Nagios "CRITICAL - Socket timeout after 10 seconds" problems with service and host Checks
got a little bit of a problem with a Nagios system we are using in our office, which has only recently started appearing.
what i would like to know really is the best solution to resolve this problem as ive done a bit of reading on it and there seems to be lots of different ways to solve it..
basically at random points throughout the day and on random hosts / services we will get a Critical warning flagged up that something is not behaving as it should, when we investigate 9 times out of 10 we end up with this as an error message.
"SERVICE ALERT: SERVERNAME ;NSClient++ Version;CRITICAL;SOFT;1;CRITICAL - Socket timeout after 10 seconds"
indicating the service or host has timed out, where do i go about setting the timeouts so this stops ? ive read that some of the plugin timesouts are as low as 10 seconds...
thanks Kris
Solution 1:
Generally with any service you will get these sometimes if the server is too busy to respond, hickup in network etc.
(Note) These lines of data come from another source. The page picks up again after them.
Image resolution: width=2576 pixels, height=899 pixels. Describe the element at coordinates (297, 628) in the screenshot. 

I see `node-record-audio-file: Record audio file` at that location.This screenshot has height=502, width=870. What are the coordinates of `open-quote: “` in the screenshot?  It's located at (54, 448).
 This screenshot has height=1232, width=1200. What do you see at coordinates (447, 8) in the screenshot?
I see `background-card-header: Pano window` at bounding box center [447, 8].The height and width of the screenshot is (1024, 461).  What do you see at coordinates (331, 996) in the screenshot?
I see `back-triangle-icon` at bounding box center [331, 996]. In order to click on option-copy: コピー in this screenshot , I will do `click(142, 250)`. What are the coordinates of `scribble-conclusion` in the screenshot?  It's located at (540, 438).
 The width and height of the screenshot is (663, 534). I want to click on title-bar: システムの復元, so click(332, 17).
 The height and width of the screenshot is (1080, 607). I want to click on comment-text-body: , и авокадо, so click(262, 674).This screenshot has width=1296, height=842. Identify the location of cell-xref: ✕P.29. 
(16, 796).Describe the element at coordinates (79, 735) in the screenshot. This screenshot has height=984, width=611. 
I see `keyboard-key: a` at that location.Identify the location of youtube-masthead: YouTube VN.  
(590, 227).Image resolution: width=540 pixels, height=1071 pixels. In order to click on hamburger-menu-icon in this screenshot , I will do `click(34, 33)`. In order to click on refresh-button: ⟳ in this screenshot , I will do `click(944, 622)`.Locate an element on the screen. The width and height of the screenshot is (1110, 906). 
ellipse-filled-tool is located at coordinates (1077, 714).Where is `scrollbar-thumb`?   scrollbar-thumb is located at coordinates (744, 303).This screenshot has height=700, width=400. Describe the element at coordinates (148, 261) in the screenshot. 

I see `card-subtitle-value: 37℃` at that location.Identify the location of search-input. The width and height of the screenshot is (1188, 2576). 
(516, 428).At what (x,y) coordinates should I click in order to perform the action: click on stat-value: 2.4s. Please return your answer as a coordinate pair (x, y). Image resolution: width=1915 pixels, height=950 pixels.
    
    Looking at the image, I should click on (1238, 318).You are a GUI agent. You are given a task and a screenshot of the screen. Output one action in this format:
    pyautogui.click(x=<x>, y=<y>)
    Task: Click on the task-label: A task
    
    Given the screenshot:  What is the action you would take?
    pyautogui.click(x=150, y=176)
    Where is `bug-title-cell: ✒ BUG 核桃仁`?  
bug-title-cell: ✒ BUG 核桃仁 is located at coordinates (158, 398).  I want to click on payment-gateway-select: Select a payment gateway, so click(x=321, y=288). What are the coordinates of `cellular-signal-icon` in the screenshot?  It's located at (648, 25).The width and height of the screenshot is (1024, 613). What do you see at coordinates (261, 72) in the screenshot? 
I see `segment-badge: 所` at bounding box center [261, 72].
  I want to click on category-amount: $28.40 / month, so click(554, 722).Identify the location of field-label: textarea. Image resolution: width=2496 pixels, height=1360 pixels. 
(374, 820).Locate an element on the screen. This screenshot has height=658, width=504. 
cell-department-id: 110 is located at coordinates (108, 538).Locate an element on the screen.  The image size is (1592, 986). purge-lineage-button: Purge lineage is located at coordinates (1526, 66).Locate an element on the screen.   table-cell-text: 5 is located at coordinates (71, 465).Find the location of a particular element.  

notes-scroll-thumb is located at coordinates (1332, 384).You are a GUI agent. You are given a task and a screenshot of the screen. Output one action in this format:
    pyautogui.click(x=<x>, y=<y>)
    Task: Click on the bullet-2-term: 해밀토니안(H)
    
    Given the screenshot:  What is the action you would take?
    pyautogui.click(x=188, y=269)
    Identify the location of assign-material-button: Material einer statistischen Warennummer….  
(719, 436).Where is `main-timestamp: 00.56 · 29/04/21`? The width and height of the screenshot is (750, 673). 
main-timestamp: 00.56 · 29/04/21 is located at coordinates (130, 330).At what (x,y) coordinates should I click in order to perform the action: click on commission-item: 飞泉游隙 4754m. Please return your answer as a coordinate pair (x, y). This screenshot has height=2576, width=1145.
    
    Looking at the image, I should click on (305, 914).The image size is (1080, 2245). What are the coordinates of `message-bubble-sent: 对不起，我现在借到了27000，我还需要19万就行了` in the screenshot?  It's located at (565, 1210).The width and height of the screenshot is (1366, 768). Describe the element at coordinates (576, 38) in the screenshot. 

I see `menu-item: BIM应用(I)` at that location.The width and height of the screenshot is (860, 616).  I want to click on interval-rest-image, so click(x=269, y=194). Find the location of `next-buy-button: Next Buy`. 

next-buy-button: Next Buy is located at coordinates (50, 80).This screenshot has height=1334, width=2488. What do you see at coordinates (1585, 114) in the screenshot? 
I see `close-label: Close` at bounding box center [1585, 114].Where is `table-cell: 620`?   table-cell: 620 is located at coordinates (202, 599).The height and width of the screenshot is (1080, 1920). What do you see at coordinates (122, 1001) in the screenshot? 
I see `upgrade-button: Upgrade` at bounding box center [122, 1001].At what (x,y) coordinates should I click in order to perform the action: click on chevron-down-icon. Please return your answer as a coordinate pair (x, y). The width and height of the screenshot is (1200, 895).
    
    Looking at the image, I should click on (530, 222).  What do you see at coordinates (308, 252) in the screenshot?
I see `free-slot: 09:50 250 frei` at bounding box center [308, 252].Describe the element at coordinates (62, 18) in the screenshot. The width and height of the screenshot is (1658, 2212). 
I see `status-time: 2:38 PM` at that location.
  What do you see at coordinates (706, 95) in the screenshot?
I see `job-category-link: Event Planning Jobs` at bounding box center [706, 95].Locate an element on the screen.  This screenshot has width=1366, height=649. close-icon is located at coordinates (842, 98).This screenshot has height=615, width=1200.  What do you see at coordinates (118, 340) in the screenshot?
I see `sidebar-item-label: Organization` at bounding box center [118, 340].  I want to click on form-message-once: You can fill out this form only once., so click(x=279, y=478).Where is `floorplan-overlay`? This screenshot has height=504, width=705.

You might try to see if the server in under load when you get these alerts.
I think the main thing you want to look at is the max_check_attempts
directive associated with the service or the service's template so you don't get an alert until the check has a gone into failed/critical state a couple of times in a row. You can also adjust the timeout value of the check_nt
plugin to with the -t
switch:
-t, --timeout=INTEGER
Seconds before connection attempt times out (default: 10)
Solution 2:
I would also recommend checking the NSClient on the monitored host.